Connecting the dots: Concordia PhD student wins top prize for world's fastest FIM data mining program
Legend has it that after analyzing huge amounts of data from its checkout counters, Wal-Mart found a statistically significant correlation between beer and diaper purchases. As the story goes, the discount chain then placed the diapers next to the beer, with potato chips in between — resulting in an increase in sales for all three products.
Concordia graduate student Jianfei Zhu uses this colourful tale to illustrate the kind of work he does with data mining, the computerized process of discovering hidden patterns and regularities in large data collections.

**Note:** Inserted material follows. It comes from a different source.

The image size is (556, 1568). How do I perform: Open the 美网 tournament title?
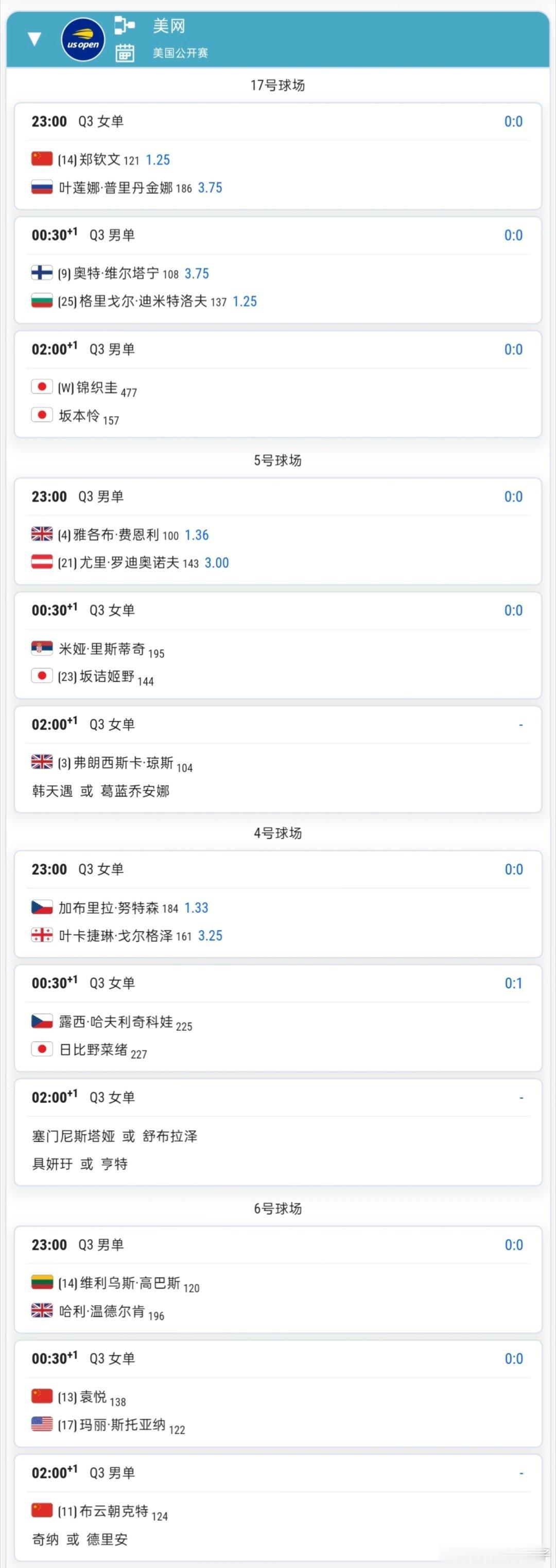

A PhD candidate, Zhu recently won first prize for the fastest FIM (frequent itemsets mining) data mining program from an international workshop, FIMI '03. His code beat out submissions from several top U.S. schools, which his advisor, Concordia Computer Science Professor Gosta Grahne, calls exceptional. In fact, the pair is currently looking into obtaining patent rights to ensure the exclusive license to use or sell the method.
Zhu admits that while his research might seem obscure to some, it actually touches many different industries, impacting everything from the ability of a bank to detect fraudulent credit card use, to helping doctors identify the likelihood of a patient developing a particular illness.
Thanks to data mining from cancer databases, doctors in Australia have achieved improvements in the diagnosis and prognosis of the disease.
Dr. Grahne says the field of data mining is only now emerging and that Zhu has made a significant contribution with his latest data mining program.
“The situation is similar to when relational database technology was developed, starting in the 1970s. It took the scientific community, together with companies like IBM, more than 10 years of research and development to reach industrial strength database systems,” Gosta said.
“Jianfei's program is an important breakthrough, and I think it will have a definite influence on the development of data mining software.”
After completing his master's degree in China, Zhu opted to continue his studies at Concordia, where he says he learned efficient coding and ultimately, problem-solving.
“Writing code and research is really problem-solving,” he said. “I consider good hacking skills essential for a good researcher. If you have good ideas, you have to be able to write code to implement them. Otherwise you are like a person that has all the ingredients for a delicious dinner, but cannot cook!”
Zhu and his team are currently looking into building large-scale versions of the data mining method in order to process and handle massive amounts of information. No one has successfully mined databases of this magnitude — yet.
“To give a comparison, 100 terabytes (the scale we are using) is enough to store the entire collection of the U.S. Library of Congress, four times over,” Grahne said.
Zhu, who will graduate in the fall, plans on continuing his research in databases and data mining after obtaining his doctorate.
“I would be equally happy in an academic environment as in a serious research lab,” he explained, as long as the emphasis stays on data mining. “In the future, we will see more and more of a data exploration oriented approach in decision-making, and data mining will be at the core of the required technology.”